On Language, Politics and Reality


“Language has always been important in politics, but language is incredibly important to the present political struggle. Because if you can establish an atmosphere in which information doesn’t mean anything, then there is no objective reality.

– Stephen Colbert

Definition of Science


‘There are lots of definitions of science, but I’ll say it’s is a body of knowledge and a method of how we learn that knowledge.

Science tells us that the stuff we think we know may not be perfectly known; it may be partly or entirely wrong. We need to watch the universe, see how it behaves, make guesses about why it’s doing what it’s doing and try to think of ways to support or disprove those ideas.

That last part is important.

Science must be – above all else – honest, if we really want to get to the bottom of things. Understanding that our understanding might be wrong is essential, and trying to figure out the ways we may be mistaken is the only way that science can help us find our way to the Truth.

Or at least, the nearest approximation to it.

Science learns. We meander a bit as we use it, but in the long run we get closer and closer to understanding reality. And that is the strength of science. And it’s all around us.’

– Plait. P. (2015, January 15) Introduction to Astronomy: Crash Course Astronomy #1

The Happening of Truth


‘Heidegger believed that art was an alternative way of discovering the truth about the world and Nature.

[Heidegger]
“Art is the happening of Truth. It discloses Being without making it into a classifiable entity.”

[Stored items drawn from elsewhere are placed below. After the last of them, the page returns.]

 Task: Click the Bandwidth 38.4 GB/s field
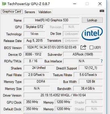tap(88, 88)
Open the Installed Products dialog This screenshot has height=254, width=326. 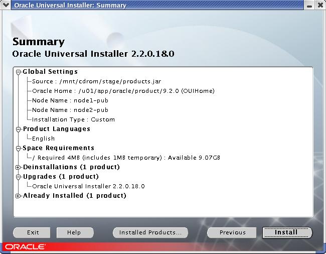coord(150,232)
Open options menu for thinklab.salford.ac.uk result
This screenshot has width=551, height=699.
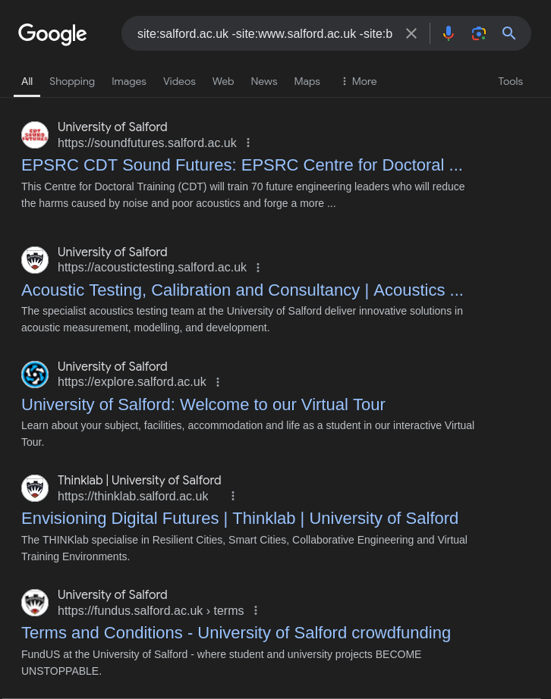(233, 496)
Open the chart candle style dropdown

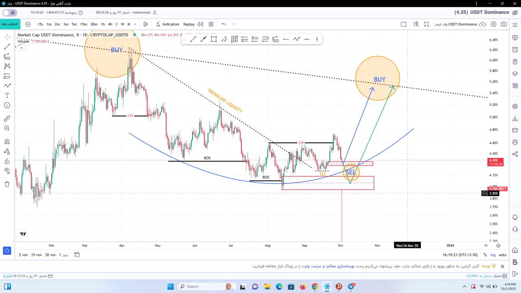[x=145, y=24]
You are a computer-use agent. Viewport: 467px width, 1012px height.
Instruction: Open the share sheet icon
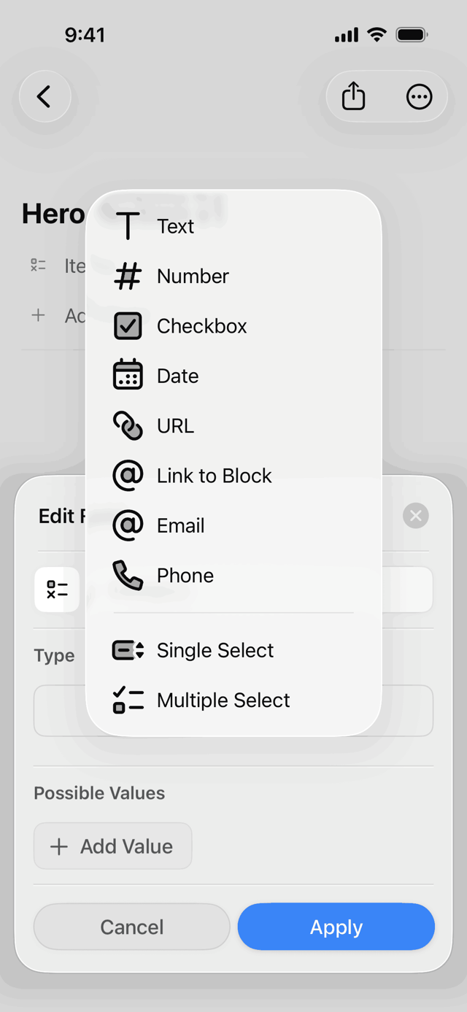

In his essay “The Origin of the Work of Art” (1935). Heidegger turned to a painting of shoes by Van Gogh to explicate his point about art as “the happening of truth”:

“A pair of peasant shoes and nothing more. And yet – From the dark opening of the worn insides of the shoes the toilsome tread of the worker stares forth … In the shoes vibrates the silent call of the earth, its quiet gift of the ripening grain and its unexplained self-refusal in the fallow desolation of the wintry field.”

Heidegger’s argument is that Van Gogh’s painting re-creates the lived context of the peasant’s life. Because the painting achieves this, Heidegger concludes:

[Heidegger]
“Van Gogh’s painting is the disclosure of what the equipment, the pair of peasant shoes, is in Truth.”

Heidegger’s reading of Van Gogh’s painting is part of the tradition of hermeneutics, in which the work of art is seen as a clue or symptom for a wider sense of reality.’

– Kul-Want. C. (2012) Aesthetics London, United Kingdom: Icon Books p. 98-100

On A Liberal Bias


“Reality has a well-known liberal bias.”

– Stephen Colbert

Conversations: Art


Galene
Dear Lysandra, do you think there are things “we are aware of” about both ourselves and the outside world that are ‘unexpressable’ in terms of words or anything similarly conventional?

Lysandra
I think there are. It seems probable that these unexpressable things may only be expressed (or perhaps merely approximated) by something unconventional – something out of the ordinary, unique even.

Galene
Perhaps these things can be rightly called Art?

Lysandra
Quite, with this in mind I prefer Heidegger’s view “Art is the happening of truth”. That is to say, Art can establish that which is implicit; it is the disclosure of intelligibility in time.